But what about 3D fans? Imagine the possibilities!! This article by Vizardjeffhor (Sonicstadium site) showcases an amazing fan 3D engine. I wish SEGA would take a look and hire the man.

Spoiler

 

  • What’s it called? Untitled at this time.
  • Who’s making it? Hero.
  • What is it? A 3D Sonic sandbox demo made off Unity, seemingly using assets from Generations.
  • Explain? An engine featuring a unified control scheme for Modern Sonic that combines the best gameplay mechanics from across the three mainline eras – without relying on 2D.

Wait, come again?

  • Classic: Heavy emphasis on gravity and momentum woven into physics. Spin Dash, Spin Attack, Super Peel-Out, Drop Dash are present, as are the Elemental Shields.
  • Dreamcast: Silky smooth steering and handling. Homing Attack is present, looks to carry momentum.
  • Modern: Boost, Wisps, tricks, and Extreme Gear for kicks!

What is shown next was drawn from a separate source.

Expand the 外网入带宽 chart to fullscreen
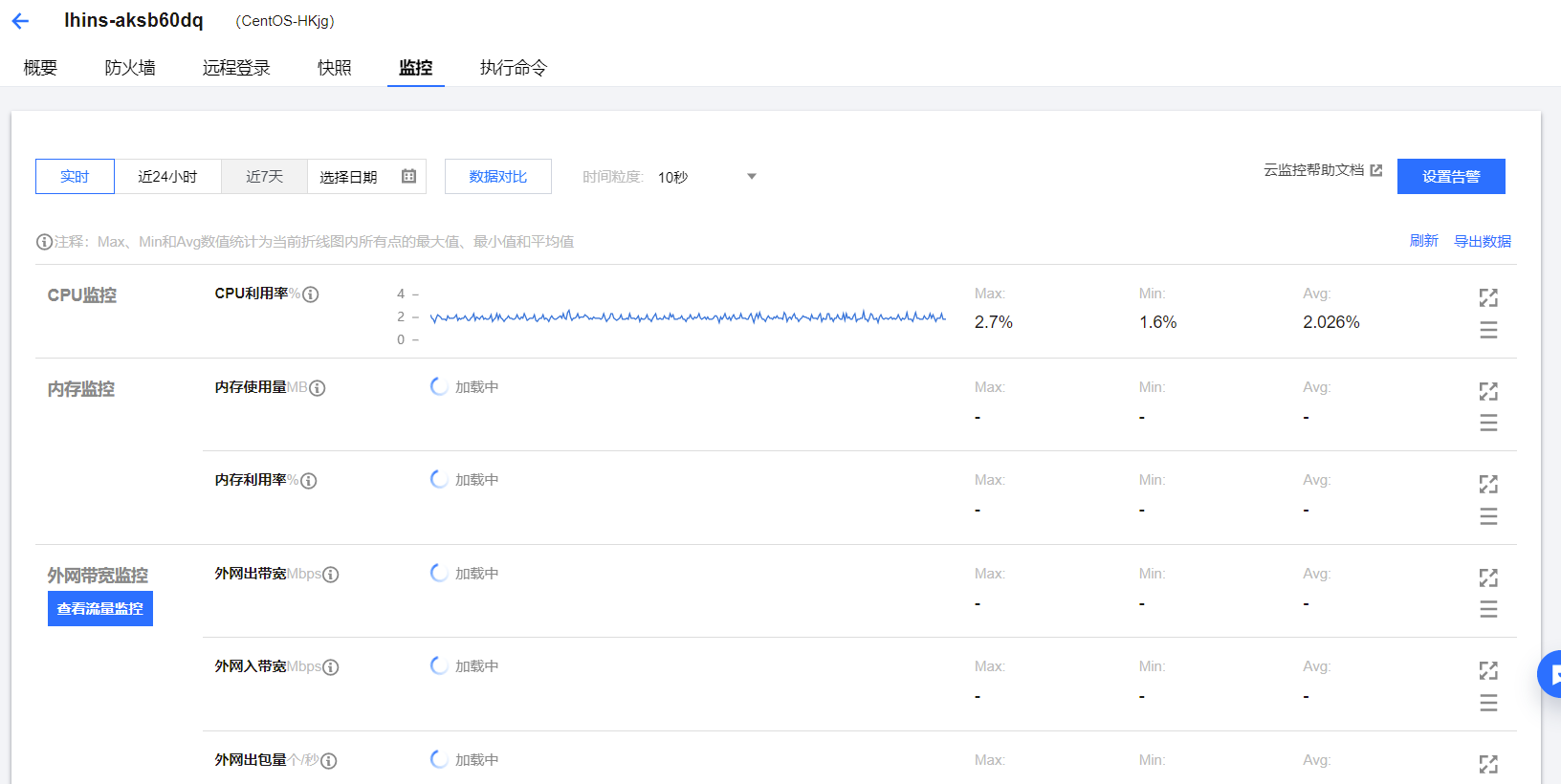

The concept in Hero’s project sounds incredible, and seeing some of these retooled abilities from Sonic’s repertoire in motion like this truly feels like an absolute breath of fresh air. If I can make a bold claim, Hero’s project of combining the best of the many playstyles SEGA has introduced for the blue blur over the ages looks like it just might be the perfect culmination towards the ideal 3D Sonic we’ve been longing for. That’s what I thought since I first saw it for myself, at least.

Now I can admit that it could just be empty praise on my part, as quality gameplay is nothing without a quality environment built with it in mind. Hero’s 3D Sonic concept looks fine in a sandbox setting, but if I were to see it in action in just the right kind of level design though… oh man, that would be wild.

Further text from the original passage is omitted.